Shanghai airport has thousands isolated after positive COVID-19 tests
Shanghai, China
Security workers in protective suits stand by as workers wearing face masks to help curb the spread of the coronavirus gather for COVID-19 testing at the Shanghai Pudong International Airport in Shanghai, November 23, 2020. (AP)
As temperatures drop, large-scale measures are being enacted in Shanghai — China's biggest city with a population of about 24 million — as well as the cities of Tianjin and Manzhouli, despite the low number of new cases compared to the United States and other countries that are seeing new waves of infections.
Many experts and government officials have warned that the chance of the virus spreading will be greater during the cold weather. Recent flare-ups have shown that there is still a risk of the virus returning, despite being largely controlled within China.
Shanghai has been more selective with mass testing, targeting people associated with a particular place, such as the airport or the hospital where someone who has tested positive had worked, rather than an entire district.
Chinese authorities are testing millions of people, imposing lockdowns and shutting down schools after multiple locally transmitted coronavirus cases were discovered in three cities across the country last week. (AP)
In Tianjin, health workers have collected more than 2.2 million samples for testing from residents in the Binhai new district, after five locally transmitted cases were discovered there last week.
In Manzhouli, a city of more than 200,000 people, local health authorities are testing all residents after two cases were reported on Saturday.
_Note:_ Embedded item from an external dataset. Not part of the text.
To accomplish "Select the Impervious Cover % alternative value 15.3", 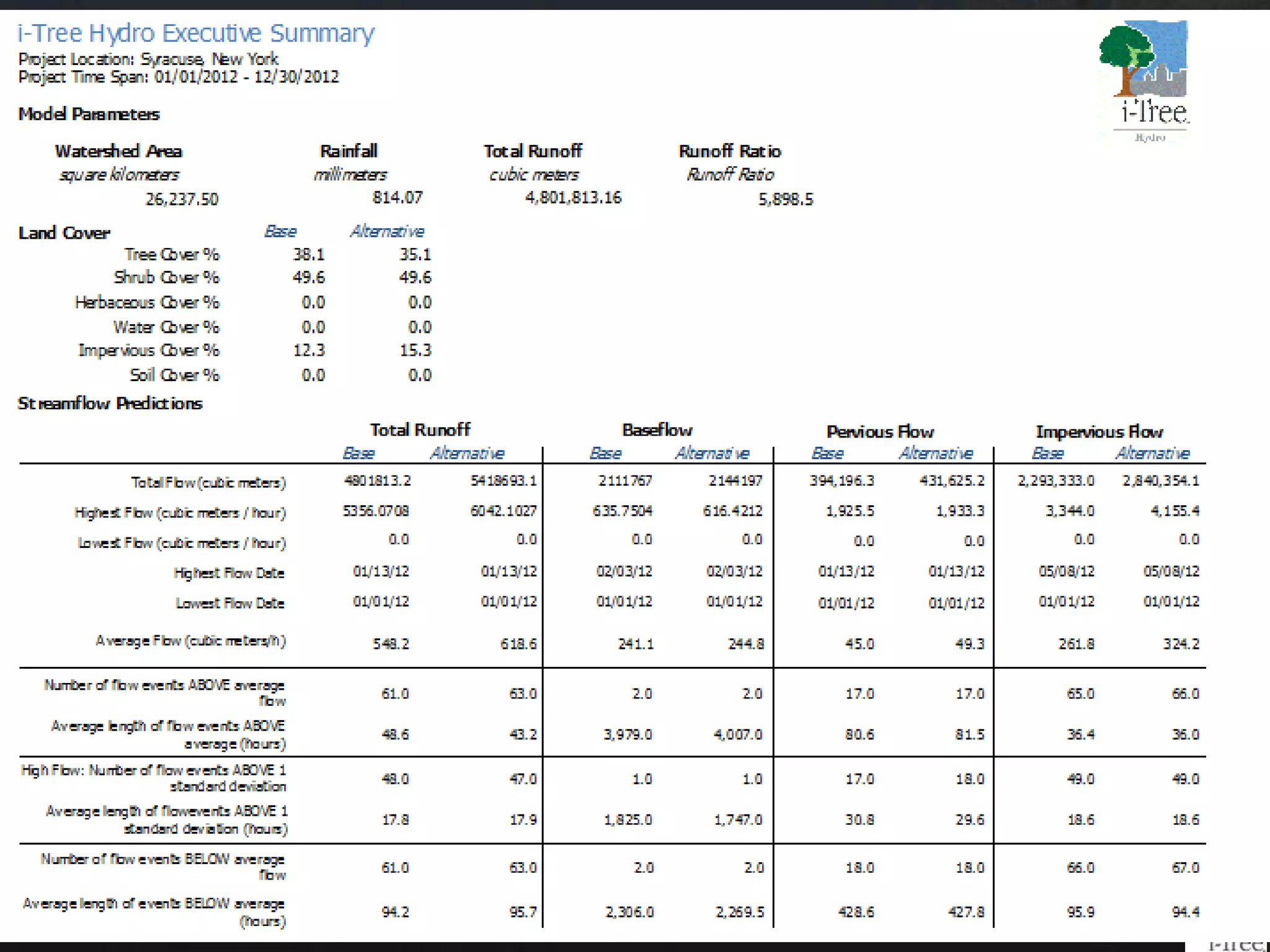I will [415, 350].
They also shut down all schools and public venues and banned public gatherings such as banquets.
China has resorted to its heavy, top-down approach each time new cases of local transmission are found — shutting down schools and hospitals, locking down residential communities and entire neighbourhoods, and testing millions.
Tianjin authorities shut down a kindergarten and moved all the teachers, family and students to a centralised quarantine space. They also sealed the residential compound where the five cases were found.
A worker for UPS at Pudong airport said one of those who tested positive earlier in the month had visited her office. Since then, her company has asked employees to quarantine themselves in the office and were forbidden to leave for four days, unless they signed an agreement to quarantine themselves at home for two weeks, she said, declining to be named out of fear of retaliation. She said she had been sleeping at the office since Friday, but was able to leave Monday. The company did not immediately respond to a request for comment.
China's approach to controlling the pandemic has been criticised for being draconian — its lockdowns during the peak of the COVID-19 crisis were so strict they were described as 'wartime measures'.
It locked down the city of Wuhan, where cases were first reported, for more than two months to contain the virus, with the local government shutting down all traffic and confining residents to their homes. Domestically, however, China has called its strategy "clear to zero" and has boasted of its success.
"In the entire world, only China has the ability to get to zero. Other countries don't have this ability," Zeng Guang, the chief epidemiologist at the Chinese Center for Disease Control and Prevention, said in a webinar hosted by Chinese media in September. "It's not just getting to zero, even for them to control the first wave of the epidemic is hard."
"'Clearing to zero' is actually the most economically effective way to do epidemic prevention. If you don't do that, then this problem will get more troublesome," he said. "Use a heavier hand, and get to zero, then people will feel reassured."